今(いま)ここでの救(すく)い
念仏(ねんぶつ)の教(おし)えにあうものは、いのちを終(お)えてはじめて救(すく)いにあずかるのではない。いま苦(くる)しんでいるこの私(わたくし)に、阿弥陀如来(あみだにょらい)の願(ねが)いは、はたらきかけられている。
親鸞聖人(しんらんしょうにん)は仰(おお)せになる。
信心(しんじん)の定(さだ)まるとき往生(おうじょう)また定(さだ)まるなり
信心(しんじん)いただくそのときに、たしかな救(すく)いにあずかる。如来(にょらい)は、悩(なや)み苦(くる)しんでいる私(わたくし)を、そのまま抱(だ)きとめて、決(けっ)して捨(す)てることがない。

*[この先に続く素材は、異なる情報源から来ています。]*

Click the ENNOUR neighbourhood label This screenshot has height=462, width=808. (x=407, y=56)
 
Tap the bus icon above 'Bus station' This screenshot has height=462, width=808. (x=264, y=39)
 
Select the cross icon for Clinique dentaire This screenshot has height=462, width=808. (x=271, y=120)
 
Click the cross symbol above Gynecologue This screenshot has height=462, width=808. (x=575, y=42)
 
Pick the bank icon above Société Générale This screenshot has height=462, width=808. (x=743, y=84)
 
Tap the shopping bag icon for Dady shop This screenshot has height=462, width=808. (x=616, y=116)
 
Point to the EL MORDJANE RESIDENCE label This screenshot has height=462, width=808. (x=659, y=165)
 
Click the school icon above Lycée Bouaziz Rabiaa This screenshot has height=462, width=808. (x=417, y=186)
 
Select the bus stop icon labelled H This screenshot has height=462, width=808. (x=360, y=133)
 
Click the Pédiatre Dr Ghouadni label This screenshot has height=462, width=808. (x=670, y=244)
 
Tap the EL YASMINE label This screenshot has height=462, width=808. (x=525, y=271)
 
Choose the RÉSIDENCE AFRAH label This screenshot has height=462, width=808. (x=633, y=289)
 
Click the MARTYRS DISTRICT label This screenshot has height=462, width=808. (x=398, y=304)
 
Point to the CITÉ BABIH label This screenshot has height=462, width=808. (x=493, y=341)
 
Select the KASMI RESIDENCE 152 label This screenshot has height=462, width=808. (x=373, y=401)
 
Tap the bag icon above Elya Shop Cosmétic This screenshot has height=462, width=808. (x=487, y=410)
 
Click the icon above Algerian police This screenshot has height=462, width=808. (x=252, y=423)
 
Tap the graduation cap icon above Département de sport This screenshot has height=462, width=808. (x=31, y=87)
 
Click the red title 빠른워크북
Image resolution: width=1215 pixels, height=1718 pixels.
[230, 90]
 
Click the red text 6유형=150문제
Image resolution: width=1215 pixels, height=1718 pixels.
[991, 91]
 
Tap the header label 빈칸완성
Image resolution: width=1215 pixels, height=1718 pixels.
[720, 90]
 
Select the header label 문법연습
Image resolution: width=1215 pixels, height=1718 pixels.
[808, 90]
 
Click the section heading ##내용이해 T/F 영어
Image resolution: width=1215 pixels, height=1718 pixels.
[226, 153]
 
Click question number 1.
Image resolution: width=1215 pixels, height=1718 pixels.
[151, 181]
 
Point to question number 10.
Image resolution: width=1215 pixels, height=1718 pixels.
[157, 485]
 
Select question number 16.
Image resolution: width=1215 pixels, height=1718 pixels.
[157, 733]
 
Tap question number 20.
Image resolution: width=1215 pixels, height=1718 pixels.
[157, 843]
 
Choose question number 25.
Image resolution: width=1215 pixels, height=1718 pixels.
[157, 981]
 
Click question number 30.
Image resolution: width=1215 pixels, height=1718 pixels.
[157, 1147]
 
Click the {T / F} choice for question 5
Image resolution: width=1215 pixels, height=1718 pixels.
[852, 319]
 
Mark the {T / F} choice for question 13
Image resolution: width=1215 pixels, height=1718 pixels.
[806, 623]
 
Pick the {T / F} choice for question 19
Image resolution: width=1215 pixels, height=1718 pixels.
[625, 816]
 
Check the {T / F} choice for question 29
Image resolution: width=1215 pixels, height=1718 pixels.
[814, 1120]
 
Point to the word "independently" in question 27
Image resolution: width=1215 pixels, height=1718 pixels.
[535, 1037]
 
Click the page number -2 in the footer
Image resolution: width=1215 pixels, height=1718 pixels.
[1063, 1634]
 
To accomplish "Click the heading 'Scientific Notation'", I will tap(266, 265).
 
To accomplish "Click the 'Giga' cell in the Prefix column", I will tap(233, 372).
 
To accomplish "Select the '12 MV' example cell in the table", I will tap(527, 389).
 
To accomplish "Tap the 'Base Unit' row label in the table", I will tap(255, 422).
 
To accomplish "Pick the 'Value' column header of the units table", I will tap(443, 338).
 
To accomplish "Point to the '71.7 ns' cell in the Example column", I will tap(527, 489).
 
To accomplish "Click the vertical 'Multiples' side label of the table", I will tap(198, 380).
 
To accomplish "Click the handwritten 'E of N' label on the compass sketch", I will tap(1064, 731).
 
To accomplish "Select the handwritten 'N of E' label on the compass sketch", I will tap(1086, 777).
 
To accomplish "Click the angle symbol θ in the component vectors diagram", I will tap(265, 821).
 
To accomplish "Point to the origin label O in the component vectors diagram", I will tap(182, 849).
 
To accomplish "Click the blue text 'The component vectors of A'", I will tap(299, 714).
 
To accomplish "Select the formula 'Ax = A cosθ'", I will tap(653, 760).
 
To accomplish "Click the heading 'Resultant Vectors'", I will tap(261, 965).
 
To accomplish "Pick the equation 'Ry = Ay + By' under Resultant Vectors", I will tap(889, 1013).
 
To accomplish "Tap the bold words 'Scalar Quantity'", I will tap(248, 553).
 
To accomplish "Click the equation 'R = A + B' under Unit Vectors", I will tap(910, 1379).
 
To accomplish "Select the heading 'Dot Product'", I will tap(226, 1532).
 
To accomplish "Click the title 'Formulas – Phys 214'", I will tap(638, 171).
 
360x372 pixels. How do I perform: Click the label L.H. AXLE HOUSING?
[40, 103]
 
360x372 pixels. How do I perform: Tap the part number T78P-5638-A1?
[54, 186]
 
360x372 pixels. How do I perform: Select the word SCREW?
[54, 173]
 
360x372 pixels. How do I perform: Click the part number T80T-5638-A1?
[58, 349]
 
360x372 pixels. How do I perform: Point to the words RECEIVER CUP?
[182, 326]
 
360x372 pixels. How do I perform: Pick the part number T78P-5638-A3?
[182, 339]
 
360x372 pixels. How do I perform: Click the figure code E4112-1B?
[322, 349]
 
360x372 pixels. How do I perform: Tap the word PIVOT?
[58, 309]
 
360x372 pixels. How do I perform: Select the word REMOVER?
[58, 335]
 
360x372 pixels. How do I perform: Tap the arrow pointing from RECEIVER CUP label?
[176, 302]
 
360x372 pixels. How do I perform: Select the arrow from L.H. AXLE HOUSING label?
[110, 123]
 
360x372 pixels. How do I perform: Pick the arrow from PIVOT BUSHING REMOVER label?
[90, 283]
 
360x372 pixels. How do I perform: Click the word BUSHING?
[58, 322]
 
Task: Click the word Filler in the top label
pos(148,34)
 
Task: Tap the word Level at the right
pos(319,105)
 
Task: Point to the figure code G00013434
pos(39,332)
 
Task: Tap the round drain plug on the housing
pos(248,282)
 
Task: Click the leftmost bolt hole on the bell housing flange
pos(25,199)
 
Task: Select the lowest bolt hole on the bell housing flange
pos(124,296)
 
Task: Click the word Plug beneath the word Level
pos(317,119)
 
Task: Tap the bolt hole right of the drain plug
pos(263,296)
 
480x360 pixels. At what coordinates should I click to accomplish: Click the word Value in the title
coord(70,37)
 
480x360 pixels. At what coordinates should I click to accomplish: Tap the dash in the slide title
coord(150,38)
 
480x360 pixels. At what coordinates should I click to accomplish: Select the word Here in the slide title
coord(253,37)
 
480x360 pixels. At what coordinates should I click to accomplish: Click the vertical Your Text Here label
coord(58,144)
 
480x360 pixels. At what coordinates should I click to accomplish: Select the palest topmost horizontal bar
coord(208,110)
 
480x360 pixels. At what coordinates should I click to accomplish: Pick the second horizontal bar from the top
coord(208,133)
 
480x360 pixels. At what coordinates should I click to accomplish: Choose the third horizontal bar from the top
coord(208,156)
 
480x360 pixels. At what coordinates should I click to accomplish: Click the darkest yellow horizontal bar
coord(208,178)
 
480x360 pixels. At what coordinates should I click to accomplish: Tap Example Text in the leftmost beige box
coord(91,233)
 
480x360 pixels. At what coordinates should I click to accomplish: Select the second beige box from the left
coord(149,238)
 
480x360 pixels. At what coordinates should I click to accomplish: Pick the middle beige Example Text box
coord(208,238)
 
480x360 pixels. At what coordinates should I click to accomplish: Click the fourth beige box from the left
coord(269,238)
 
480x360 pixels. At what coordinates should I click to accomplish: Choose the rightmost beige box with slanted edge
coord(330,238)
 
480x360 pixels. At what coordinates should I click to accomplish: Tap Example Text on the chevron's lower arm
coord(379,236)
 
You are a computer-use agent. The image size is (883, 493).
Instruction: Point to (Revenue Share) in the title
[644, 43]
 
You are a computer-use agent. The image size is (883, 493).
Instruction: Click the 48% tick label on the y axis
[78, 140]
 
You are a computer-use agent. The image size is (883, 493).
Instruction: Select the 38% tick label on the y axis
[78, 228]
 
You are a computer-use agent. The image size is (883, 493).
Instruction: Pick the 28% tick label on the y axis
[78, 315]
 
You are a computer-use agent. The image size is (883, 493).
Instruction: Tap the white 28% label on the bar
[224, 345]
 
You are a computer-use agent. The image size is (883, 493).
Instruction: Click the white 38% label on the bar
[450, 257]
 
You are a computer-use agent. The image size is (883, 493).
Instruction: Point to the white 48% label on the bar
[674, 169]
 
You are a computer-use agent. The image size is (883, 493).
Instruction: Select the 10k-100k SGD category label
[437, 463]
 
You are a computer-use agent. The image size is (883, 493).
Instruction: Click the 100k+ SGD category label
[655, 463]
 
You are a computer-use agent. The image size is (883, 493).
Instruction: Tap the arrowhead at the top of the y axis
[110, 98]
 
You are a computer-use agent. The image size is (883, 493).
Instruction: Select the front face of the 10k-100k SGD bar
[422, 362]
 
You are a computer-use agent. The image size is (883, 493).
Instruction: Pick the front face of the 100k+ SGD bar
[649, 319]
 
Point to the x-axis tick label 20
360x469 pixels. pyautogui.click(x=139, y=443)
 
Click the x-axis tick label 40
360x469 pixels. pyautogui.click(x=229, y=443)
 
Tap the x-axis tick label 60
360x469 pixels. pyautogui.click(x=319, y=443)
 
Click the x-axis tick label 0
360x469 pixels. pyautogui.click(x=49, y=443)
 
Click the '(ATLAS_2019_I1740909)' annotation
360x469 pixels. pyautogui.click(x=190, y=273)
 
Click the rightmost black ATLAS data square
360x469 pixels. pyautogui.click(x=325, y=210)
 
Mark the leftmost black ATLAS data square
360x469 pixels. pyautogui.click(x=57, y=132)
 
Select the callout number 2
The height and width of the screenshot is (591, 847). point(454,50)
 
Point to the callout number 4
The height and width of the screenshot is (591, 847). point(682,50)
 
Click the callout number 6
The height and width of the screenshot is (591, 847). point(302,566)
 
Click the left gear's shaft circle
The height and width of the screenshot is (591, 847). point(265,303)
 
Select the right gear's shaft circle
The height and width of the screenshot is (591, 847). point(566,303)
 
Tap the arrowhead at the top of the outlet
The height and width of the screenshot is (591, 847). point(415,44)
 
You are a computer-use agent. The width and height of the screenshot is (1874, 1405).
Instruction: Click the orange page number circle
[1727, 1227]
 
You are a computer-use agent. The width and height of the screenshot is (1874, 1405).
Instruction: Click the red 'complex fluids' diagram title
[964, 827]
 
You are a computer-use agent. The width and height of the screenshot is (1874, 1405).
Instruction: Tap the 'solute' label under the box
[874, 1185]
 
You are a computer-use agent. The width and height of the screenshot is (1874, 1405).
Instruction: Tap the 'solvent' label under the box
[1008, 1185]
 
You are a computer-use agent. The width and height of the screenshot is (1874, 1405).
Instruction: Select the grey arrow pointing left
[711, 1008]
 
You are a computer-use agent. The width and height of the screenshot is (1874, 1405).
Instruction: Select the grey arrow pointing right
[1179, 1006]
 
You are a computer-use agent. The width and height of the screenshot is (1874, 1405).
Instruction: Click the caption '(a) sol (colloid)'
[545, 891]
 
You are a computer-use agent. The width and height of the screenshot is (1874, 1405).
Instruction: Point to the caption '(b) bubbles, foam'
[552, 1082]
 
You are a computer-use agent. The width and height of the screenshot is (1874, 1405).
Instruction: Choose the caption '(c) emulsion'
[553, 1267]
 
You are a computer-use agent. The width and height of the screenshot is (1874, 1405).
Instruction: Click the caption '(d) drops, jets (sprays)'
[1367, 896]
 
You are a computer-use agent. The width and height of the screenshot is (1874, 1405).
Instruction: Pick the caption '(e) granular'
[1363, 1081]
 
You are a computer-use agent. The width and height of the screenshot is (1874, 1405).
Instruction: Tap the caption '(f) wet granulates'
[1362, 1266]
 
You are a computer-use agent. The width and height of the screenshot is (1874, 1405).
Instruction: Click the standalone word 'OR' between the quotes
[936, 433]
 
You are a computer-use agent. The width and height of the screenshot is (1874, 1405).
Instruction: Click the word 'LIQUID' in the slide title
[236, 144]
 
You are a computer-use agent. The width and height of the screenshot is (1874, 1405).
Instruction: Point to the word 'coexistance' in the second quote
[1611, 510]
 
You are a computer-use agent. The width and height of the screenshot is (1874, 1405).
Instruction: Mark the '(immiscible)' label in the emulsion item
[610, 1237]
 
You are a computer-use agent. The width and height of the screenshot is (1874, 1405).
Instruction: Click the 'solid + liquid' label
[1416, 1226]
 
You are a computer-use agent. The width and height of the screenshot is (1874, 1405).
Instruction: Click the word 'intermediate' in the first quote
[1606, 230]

本願(ほんがん)のはたらきに出(で)あうその時(とき)に、煩悩(ぼんのう)をかかえた私(わたくし)が、必(かなら)ず仏(ほとけ)になる身(み)に定(さだ)まる。
苦(くる)しみ悩(なや)む人生(じんせい)も、如来(にょらい)の慈悲(じひ)に出(で)あうとき、もはや苦悩(くのう)のままではない。阿弥陀如来(あみだにょらい)に抱(いだ)かれて人生(じんせい)を歩(あゆ)み、さとりの世界(せかい)に導(みちび)かれていくこととなる。
まさに今(いま)、ここに至(いた)り届(とど)いている救(すく)い、これが浄土真宗(じょうどしんしゅう)の救(すく)いである。